After graduating summa cum laude from the University of North Carolina at Chapel Hill in 1987, she got a job on Wall Street at Sanford C. Bernstein & Co. as an equity analyst, hoping that experience would shape a budding reporting career. But she never made it back to journalism. Instead she moved up the ranks—to the position of research director, then chairwoman and CEO of the sell-side research firm.

She would later go on to Citigroup and then Bank of America, where she was the chief of Merrill Lynch Wealth Management.

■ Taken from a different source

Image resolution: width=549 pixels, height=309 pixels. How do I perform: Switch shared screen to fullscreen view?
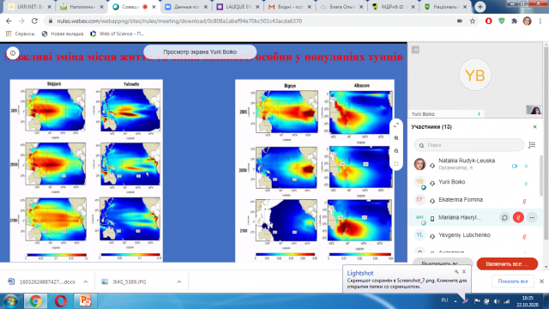pyautogui.click(x=396, y=164)
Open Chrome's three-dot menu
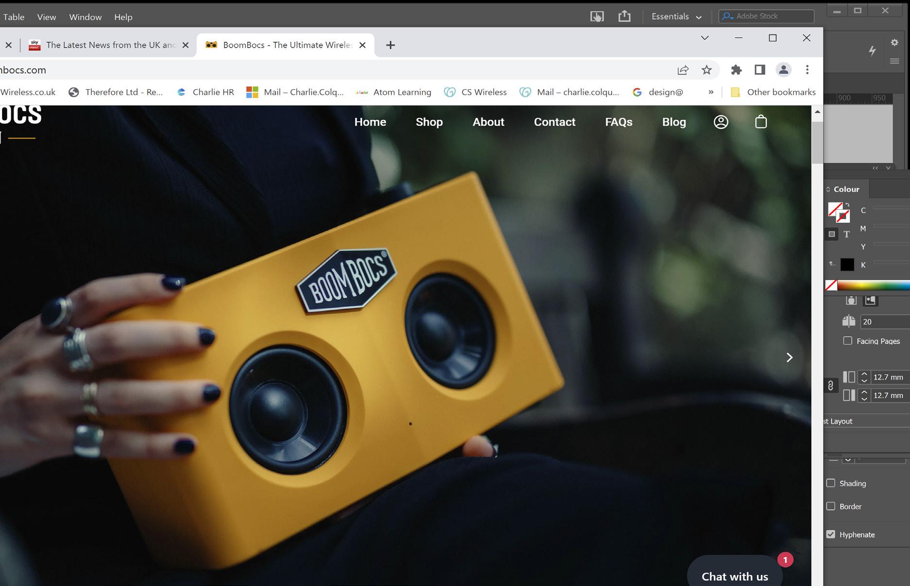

She has throughout her career developed a reputation as someone who was right many more times than she was wrong. She has amassed an impressive number of honors, too, such as being named by Forbes as No. 7 on its list of the World’s 100 Most Powerful Women in 2005.

“I saw a real opportunity in doing financial research,” Krawcheck said in an interview with Financial Advisor about the turns her career has taken. “Finances look like a puzzle [you get to solve by] seeing patterns others do not see. Then you get to see if you’re right.”

Her journey to the top has also allowed her to promote women’s interests along the way.

Now, at the age of 53, she is an outspoken advocate for women advisors and investors and is considered a titan in the financial industry.

Krawcheck, now the CEO of Ellevest, a New York-based digital investment platform for women, will share some of her experiences and the lessons she has learned at the 2018 Invest In Women conference, sponsored by Financial Advisor and Private Wealth magazines, in Houston April 30 to May 2.